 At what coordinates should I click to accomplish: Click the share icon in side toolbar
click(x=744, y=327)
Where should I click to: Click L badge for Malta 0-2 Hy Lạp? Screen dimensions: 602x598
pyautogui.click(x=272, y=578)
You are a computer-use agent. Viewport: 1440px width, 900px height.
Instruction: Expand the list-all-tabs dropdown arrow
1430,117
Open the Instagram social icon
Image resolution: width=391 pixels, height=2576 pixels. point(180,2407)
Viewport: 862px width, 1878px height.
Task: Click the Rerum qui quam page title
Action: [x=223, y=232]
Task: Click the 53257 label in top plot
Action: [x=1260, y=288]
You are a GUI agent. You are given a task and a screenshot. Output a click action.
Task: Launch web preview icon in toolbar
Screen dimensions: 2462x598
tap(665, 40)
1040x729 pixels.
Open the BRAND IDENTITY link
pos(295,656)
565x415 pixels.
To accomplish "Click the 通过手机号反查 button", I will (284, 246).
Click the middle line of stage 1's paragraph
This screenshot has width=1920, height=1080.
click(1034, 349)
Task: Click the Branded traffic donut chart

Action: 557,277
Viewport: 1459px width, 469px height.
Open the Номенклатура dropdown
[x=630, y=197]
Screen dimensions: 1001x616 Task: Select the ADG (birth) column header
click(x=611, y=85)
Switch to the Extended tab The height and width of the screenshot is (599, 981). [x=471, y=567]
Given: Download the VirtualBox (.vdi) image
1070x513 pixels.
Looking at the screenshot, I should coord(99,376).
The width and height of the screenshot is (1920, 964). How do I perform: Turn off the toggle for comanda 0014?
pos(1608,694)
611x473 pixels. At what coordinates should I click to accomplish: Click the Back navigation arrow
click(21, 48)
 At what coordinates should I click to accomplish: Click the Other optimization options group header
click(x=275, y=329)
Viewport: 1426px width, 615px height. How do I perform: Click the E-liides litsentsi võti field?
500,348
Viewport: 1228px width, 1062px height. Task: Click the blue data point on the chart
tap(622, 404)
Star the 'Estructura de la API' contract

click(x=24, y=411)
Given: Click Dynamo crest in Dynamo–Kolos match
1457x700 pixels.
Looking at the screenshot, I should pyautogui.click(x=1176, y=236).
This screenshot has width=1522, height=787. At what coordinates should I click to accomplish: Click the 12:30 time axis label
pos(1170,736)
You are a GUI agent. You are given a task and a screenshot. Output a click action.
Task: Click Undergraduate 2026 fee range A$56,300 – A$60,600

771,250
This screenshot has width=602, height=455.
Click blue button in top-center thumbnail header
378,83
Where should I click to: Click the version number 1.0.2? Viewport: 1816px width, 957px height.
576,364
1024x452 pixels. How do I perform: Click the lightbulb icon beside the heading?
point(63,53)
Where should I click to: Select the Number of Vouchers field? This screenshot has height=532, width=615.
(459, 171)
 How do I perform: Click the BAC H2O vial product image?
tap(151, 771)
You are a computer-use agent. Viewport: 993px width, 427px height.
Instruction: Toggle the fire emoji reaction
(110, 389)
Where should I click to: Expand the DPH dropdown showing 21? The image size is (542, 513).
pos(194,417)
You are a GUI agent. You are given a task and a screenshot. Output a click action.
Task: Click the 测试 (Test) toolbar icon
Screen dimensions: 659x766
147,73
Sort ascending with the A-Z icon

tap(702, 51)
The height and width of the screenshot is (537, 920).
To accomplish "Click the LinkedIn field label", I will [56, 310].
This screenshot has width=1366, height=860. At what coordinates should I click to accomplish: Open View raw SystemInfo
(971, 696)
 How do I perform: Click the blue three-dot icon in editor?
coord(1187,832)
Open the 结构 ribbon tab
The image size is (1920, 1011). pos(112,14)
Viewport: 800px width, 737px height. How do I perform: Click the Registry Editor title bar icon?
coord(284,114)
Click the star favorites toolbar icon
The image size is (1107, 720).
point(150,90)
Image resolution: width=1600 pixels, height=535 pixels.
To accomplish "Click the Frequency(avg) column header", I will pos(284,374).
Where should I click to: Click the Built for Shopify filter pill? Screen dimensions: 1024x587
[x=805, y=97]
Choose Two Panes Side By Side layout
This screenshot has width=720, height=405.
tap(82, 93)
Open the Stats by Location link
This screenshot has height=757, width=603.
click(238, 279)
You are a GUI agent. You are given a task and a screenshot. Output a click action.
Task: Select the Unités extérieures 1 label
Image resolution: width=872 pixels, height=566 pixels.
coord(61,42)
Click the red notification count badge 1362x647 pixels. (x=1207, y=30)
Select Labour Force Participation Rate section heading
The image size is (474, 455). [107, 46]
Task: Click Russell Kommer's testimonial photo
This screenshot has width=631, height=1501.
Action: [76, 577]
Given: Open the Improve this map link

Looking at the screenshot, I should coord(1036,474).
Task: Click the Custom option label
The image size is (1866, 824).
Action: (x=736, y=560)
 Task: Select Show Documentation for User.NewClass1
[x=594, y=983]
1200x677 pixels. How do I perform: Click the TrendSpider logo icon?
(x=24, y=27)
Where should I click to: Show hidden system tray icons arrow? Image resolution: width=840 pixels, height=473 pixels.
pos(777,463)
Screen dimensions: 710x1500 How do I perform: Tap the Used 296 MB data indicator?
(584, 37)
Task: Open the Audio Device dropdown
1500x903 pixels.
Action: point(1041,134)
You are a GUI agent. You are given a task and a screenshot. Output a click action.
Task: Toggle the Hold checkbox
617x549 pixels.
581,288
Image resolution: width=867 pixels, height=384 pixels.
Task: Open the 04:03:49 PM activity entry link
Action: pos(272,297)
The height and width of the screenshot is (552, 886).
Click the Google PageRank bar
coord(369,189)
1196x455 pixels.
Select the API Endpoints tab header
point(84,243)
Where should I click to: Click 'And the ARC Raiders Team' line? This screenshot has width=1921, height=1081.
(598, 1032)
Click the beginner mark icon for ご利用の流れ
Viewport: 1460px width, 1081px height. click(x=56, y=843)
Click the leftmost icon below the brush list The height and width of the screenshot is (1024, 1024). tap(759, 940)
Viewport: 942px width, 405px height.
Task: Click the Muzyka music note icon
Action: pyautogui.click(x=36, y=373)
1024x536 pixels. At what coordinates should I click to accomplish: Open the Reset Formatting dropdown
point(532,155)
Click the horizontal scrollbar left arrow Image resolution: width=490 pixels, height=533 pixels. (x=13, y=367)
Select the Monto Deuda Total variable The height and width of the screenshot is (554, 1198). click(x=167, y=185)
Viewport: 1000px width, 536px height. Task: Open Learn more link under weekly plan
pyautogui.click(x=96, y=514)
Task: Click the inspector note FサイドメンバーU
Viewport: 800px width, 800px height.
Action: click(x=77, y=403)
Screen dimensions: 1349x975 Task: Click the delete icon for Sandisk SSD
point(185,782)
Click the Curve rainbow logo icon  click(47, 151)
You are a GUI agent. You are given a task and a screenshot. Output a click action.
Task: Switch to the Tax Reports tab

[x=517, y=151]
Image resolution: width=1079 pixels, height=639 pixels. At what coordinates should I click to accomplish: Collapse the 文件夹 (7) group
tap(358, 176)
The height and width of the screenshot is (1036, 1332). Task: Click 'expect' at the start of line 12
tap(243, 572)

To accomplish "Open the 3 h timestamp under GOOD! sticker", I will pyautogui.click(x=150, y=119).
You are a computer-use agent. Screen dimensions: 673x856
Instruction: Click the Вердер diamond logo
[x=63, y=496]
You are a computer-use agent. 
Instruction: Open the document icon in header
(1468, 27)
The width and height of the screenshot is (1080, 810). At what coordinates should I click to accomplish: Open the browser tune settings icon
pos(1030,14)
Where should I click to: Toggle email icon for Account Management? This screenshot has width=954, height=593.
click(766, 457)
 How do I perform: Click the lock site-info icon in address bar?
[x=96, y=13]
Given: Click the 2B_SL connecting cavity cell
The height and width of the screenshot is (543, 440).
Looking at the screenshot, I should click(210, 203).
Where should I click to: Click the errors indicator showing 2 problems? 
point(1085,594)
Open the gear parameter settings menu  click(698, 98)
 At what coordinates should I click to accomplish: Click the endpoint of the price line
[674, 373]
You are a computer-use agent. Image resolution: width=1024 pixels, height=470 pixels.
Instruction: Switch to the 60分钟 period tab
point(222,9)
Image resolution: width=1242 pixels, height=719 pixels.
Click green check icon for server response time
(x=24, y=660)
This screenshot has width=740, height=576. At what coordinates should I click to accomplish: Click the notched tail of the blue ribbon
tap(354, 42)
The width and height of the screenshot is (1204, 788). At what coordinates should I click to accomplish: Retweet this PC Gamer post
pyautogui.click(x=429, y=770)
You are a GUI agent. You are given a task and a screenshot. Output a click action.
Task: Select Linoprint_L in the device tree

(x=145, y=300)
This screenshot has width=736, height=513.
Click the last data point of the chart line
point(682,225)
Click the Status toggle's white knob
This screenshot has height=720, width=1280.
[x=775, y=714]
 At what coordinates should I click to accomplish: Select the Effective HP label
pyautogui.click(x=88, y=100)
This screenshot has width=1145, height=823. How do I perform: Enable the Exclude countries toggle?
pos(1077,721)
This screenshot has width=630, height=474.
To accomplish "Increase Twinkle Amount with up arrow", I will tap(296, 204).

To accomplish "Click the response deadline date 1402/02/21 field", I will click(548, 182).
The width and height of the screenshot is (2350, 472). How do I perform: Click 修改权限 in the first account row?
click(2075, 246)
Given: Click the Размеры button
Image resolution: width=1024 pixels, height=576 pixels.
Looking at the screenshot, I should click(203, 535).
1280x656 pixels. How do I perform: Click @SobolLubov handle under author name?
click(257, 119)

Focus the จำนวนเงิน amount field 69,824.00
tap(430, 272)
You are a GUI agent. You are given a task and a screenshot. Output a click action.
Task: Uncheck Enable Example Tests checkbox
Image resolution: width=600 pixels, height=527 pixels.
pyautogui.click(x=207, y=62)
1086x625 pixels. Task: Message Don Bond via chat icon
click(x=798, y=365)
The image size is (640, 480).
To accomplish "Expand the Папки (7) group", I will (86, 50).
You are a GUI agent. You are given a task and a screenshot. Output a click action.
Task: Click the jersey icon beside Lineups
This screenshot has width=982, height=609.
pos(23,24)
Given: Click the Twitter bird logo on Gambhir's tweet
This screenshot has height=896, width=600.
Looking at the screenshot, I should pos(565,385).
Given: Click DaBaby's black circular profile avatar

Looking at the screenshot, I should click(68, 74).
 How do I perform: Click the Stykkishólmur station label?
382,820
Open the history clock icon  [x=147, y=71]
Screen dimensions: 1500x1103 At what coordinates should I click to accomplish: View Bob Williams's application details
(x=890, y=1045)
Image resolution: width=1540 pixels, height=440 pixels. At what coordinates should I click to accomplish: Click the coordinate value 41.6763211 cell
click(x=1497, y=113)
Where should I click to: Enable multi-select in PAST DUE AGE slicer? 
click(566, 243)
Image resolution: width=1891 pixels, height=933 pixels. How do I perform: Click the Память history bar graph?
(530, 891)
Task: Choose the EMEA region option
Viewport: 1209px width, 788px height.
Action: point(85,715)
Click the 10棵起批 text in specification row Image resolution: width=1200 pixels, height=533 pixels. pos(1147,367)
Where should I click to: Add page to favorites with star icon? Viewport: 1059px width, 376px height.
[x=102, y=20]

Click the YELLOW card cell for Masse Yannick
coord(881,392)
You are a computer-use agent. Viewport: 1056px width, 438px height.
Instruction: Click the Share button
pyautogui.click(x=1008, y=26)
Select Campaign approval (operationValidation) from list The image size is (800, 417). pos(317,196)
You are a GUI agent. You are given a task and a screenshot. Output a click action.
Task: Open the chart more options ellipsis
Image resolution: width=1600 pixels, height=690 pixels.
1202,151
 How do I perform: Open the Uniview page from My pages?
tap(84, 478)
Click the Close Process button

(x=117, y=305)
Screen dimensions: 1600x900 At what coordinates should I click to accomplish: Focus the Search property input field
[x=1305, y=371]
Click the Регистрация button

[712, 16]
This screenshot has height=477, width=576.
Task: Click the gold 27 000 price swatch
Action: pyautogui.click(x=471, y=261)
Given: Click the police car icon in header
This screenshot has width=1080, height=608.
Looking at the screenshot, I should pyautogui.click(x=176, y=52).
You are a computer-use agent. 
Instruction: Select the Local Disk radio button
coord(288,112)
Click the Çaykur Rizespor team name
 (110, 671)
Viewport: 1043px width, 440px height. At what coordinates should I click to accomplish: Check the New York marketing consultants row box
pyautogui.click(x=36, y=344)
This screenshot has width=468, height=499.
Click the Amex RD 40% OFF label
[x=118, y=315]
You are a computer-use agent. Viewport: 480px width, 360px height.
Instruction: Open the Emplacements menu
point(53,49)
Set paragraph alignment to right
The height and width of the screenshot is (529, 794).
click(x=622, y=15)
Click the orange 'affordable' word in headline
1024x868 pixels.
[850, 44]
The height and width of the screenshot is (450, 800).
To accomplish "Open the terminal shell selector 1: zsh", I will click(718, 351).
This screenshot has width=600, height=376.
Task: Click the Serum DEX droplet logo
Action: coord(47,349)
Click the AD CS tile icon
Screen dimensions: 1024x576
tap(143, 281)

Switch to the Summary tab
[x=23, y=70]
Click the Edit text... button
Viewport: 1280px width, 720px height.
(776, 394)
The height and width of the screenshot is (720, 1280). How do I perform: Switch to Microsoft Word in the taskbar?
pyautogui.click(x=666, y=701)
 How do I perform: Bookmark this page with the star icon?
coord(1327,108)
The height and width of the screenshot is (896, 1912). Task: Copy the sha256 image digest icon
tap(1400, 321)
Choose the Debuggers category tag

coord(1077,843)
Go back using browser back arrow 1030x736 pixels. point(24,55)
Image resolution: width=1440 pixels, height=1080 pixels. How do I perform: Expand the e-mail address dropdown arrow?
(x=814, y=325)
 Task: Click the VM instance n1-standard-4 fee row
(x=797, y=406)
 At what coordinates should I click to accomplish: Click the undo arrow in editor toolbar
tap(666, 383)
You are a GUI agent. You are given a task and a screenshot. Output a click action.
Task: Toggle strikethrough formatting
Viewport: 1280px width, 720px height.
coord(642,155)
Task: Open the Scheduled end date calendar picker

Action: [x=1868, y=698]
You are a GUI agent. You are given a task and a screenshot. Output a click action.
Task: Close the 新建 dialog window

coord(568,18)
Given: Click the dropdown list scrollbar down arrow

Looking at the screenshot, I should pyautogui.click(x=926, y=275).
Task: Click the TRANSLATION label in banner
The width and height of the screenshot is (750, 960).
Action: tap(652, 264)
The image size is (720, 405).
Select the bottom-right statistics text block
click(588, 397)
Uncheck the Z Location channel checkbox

═══

Task goal: In the material above, which lines contain "checkbox"? Copy each of them.

Task result:
Task: Toggle the Hold checkbox
Task: Uncheck Enable Example Tests checkbox
Uncheck the Z Location channel checkbox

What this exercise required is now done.